In 2011–2013 BP has cut down its alternative energy business. The company announced its departure from the solar energy market in December 2011 by closing its solar power business, BP Solar. In 2012, BP shut down the BP Biofuels Highlands project which was developed since 2008 to make cellulosic ethanol from emerging energy crops like switchgrass and from biomass. In April 2013 the company has announced a plan to sell its wind energy unit in the United States.
By 2013 BP had fallen from the second largest oil company to the fourth after selling off assets to cover Deepwater Horizon oil spill-related payouts.
BP has operations in around 80 countries worldwide. BP's global headquarters are located in the St James's area of London, United Kingdom. As of January 2012, the company had a total of 83,400 employees. BP operations are organised into two main business segments, Upstream and Downstream.
Operations by location
United Kingdom and Republic of Ireland
As of 2011[update] the company employs more than 15,000 people in the UK and Ireland, or about 20% of its total workforce. BP has a major corporate campus in Sunbury-on-Thames which is home to around 4,500 employees and over 40 business units. Its North Sea operations are headquartered in Aberdeen, Scotland, where it employs around 3,000 people. BP's trading functions are based at 20 Canada Square in Canary Wharf, London, where around 2,200 employees are based. BP also has three research and development facilities in the UK.

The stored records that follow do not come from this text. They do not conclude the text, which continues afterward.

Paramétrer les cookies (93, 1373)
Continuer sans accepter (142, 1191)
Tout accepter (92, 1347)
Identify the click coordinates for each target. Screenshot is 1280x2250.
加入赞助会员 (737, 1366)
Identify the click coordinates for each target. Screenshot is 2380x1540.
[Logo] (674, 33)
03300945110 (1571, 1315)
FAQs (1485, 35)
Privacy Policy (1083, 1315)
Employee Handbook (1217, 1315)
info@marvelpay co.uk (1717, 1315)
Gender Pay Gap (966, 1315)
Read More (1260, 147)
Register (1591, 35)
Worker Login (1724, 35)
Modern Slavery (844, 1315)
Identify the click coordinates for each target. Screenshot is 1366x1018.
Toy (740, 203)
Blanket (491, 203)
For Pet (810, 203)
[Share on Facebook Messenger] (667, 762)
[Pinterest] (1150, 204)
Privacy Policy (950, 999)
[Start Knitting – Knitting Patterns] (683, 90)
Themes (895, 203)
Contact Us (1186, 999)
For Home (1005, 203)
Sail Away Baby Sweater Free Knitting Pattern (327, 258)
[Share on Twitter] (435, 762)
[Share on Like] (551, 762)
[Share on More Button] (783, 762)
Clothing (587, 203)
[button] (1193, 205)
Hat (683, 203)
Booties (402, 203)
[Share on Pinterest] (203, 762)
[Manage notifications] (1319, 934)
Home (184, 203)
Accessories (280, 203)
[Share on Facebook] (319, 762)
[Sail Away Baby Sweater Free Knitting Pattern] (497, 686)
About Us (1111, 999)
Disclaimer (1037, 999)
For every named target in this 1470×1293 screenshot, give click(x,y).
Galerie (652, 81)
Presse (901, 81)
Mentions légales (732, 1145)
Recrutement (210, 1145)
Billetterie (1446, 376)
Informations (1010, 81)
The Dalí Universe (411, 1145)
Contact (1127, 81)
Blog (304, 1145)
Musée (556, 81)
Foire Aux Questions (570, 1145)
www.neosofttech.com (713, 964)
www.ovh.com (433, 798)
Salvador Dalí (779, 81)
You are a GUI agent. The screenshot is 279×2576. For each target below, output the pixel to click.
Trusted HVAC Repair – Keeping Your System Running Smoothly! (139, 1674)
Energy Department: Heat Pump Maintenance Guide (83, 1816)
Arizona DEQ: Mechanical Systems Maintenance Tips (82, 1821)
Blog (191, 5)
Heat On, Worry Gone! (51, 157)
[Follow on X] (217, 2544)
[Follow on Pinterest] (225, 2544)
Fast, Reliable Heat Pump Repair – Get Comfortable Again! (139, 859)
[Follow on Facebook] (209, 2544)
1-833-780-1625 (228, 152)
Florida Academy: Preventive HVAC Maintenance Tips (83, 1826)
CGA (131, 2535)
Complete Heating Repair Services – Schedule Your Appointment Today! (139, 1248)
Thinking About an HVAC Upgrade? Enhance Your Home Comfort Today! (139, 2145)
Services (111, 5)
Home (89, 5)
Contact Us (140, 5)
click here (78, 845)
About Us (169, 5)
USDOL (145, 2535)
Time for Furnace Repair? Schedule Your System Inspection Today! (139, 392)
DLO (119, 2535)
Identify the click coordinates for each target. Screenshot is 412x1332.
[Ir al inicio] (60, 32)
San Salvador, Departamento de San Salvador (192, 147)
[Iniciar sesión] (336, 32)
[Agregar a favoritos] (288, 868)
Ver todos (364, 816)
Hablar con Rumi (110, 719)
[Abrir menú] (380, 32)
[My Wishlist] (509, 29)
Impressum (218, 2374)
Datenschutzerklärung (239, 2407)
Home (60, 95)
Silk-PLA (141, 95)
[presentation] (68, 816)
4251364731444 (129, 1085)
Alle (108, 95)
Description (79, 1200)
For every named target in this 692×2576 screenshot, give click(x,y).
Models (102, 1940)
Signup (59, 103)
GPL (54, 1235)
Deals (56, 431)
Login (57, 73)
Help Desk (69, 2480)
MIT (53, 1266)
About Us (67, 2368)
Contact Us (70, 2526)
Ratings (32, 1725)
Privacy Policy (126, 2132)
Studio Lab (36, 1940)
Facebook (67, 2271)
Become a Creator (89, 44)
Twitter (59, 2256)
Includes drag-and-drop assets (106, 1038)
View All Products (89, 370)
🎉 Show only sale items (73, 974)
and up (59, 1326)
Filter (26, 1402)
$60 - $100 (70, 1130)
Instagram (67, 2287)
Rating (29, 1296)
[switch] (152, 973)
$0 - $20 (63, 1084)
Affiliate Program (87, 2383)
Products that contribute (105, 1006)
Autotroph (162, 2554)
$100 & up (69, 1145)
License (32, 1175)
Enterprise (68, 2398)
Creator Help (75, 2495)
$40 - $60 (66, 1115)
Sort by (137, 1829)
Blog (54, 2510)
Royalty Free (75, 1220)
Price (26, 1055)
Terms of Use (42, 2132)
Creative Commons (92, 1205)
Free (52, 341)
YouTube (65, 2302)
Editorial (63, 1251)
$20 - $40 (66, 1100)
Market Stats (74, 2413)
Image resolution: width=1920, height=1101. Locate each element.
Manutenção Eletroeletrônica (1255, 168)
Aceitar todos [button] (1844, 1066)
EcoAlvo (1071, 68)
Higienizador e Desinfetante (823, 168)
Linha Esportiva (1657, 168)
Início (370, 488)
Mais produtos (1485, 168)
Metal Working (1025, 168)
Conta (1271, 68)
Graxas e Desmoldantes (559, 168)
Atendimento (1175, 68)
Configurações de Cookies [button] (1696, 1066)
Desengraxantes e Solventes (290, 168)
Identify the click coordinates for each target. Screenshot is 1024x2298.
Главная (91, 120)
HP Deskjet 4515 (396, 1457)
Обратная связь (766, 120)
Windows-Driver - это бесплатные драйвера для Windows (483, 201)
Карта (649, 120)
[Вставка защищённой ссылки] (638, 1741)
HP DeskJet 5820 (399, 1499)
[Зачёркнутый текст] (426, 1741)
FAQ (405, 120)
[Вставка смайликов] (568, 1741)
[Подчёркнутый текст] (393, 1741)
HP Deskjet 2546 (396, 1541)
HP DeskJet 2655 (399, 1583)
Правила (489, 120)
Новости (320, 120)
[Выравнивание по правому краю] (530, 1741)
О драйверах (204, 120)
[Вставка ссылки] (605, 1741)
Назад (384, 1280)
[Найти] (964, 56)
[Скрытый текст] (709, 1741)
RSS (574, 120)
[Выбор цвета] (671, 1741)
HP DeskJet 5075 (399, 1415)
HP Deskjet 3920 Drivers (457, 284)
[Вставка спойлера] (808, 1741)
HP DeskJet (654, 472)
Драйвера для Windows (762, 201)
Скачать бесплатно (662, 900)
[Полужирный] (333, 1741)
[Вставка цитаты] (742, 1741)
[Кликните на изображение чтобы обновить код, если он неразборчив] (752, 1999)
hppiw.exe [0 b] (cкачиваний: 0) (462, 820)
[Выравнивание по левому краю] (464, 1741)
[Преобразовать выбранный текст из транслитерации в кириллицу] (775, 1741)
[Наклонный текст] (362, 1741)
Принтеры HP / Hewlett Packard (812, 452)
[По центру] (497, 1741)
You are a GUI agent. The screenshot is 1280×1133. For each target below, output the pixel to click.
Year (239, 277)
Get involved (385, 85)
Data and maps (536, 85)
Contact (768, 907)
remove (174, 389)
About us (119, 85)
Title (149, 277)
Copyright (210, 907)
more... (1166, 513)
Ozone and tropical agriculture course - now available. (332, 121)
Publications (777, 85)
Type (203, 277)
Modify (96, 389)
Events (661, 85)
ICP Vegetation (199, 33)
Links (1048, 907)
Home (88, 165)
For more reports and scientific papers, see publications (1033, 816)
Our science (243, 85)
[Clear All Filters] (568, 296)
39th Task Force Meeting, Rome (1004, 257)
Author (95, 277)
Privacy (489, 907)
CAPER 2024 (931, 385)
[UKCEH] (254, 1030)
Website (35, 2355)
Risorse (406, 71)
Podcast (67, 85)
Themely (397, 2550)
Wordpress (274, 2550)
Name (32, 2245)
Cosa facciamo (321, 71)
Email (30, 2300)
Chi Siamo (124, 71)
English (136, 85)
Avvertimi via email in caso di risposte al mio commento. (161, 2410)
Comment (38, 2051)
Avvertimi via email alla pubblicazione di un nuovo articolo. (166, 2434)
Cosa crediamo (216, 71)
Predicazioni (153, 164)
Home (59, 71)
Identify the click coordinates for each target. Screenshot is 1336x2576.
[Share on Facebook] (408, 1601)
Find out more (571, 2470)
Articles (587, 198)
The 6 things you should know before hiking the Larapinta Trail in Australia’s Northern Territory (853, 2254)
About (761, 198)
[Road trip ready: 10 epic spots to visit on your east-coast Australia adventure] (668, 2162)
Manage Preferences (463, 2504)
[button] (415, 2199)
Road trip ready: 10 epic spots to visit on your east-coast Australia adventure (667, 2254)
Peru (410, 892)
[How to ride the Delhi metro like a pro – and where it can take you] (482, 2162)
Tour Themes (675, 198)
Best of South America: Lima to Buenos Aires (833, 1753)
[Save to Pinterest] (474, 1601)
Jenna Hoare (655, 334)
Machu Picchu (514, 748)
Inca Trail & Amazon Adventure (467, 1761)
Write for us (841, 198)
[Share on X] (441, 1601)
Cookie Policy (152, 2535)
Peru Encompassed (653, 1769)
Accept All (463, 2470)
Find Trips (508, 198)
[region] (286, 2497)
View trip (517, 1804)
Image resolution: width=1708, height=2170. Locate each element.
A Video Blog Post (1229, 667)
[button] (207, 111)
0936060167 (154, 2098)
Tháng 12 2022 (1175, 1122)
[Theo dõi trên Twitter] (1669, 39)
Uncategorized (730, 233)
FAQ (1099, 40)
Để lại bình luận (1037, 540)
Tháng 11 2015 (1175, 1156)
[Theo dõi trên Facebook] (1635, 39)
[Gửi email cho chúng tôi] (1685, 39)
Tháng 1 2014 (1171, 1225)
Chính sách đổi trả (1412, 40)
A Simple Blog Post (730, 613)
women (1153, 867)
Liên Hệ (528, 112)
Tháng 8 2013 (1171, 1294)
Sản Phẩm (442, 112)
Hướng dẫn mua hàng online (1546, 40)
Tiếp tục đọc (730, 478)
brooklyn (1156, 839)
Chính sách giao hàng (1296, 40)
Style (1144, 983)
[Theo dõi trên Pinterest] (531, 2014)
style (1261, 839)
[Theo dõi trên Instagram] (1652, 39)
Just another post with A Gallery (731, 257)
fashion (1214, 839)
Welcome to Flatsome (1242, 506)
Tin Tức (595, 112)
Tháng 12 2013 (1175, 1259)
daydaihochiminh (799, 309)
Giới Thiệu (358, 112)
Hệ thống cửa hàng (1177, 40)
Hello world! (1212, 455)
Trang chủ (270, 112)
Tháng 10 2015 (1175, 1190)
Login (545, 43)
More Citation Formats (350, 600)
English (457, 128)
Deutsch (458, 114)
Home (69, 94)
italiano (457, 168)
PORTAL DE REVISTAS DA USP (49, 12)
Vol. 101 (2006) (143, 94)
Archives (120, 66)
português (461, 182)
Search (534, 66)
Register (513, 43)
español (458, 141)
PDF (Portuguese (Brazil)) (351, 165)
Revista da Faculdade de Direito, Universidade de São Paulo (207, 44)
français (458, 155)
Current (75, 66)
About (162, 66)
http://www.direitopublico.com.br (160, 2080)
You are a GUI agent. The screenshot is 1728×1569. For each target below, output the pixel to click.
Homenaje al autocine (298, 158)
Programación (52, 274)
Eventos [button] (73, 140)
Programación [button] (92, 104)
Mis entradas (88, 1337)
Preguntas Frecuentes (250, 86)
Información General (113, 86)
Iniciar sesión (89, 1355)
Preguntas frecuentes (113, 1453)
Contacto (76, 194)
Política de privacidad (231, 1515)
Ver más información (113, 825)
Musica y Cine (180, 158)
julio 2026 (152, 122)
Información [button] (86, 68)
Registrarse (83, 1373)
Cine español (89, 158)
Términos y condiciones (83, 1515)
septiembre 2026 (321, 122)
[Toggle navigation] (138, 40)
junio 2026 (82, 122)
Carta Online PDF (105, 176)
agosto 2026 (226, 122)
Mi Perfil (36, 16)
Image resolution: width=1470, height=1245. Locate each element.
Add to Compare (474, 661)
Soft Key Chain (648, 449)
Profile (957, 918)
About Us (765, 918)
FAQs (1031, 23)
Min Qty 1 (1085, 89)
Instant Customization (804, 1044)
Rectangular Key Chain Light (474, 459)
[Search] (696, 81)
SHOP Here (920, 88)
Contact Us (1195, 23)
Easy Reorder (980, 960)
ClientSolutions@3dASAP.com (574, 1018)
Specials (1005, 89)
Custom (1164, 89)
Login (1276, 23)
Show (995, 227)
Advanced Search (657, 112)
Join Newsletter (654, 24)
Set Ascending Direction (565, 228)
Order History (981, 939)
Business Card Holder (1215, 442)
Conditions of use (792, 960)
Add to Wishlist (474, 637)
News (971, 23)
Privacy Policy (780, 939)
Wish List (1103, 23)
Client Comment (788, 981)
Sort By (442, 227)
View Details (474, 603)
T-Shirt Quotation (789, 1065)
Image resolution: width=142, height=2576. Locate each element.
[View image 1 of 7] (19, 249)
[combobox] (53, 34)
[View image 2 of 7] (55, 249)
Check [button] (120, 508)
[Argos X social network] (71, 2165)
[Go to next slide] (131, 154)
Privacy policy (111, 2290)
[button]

BP operates more than 40 offshore oil and gas fields, four onshore terminals and a pipeline network that transports around 50 percent of the oil and gas produced in the UK, according to the company. As of 2011[update], BP had produced 5 billion barrels (790×106 m3) of oil and gas equivalent in the North Sea and as of 2012 its level of production was about 200,000 barrels per day (32,000 m3/d), BP has invested more than £35 billion in the North Sea since the 1960s, and in 2012 announced its plans to invest another £10 billion until 2017. The company announced that it is focusing its investment in the UK North Sea into four development projects including the Clair, Devenick, Schiehallion and Loyal, and Kinnoull oilfields. BP is the operator of the Clair oilfield, which has been appraised as the largest hydrocarbon resource in the UK.
In Saltend near Hull, BP operates a petrochemicals plant that produces acetic acid and acetic anhydride used in the production of pharmaceuticals, textiles and other chemical products. At the same location, the company operates a biofuel technology demonstration plant in partnership with DuPont, which uses feedstocks such as wheat to produce biobutanol. In 2007 BP formed a joint venture called Vivergo with AB Sugar and DuPont to build a biofuel plant near Hull to convert wheat into ethanol; the remaining plant matter is sold as animal feed. The plant went online in December 2012.
Retail sites operated by BP in the UK include over 1,100 service stations. Its flagship retail brand is BP Connect, a chain of service stations combined with a convenience store, a café called the "Wild Bean Cafe", and in many stations, a M&S Simply Food shop.
BP's operations in the United States comprise nearly one-third of its worldwide business interests, with more investment and employees than any other nation. As of March 2013, the company employs approximately 21,000 people in the US, where it has invested over $55 billion in energy development since 2007. In the US, BP is the second-largest producer of oil and gas. The company's US operations include assets acquired from its mergers with Amoco in 1998 and with ARCO in 2000.
BP's major subsidiary in the United States is BP America, Inc. based in Houston, Texas, which is a parent company for the BP's operations in the United States. BP Exploration & Production Inc., a 1996 established Houston-based company, is dealing with oil exploration and production, including Gulf of Mexico activities. BP Corporation North America, Inc., a 1889 established Warrenville-based company, provides petroleum refining services as also transportation fuel, heat and light energy, and petrochemical products. BP Products North America, Inc., a 1954 established Houston-based company, is engaged in the exploration, development, production, refining, and marketing of oil and natural gas. BP America Production Company, a 1930 established Eunice-based company, is engages in oil and gas exploration and development. BP Energy Company, a 1985 established Houston-based company, is a provider of natural gas, power, and risk management services to the industrial and utility sectors and a retail electric provider in Texas.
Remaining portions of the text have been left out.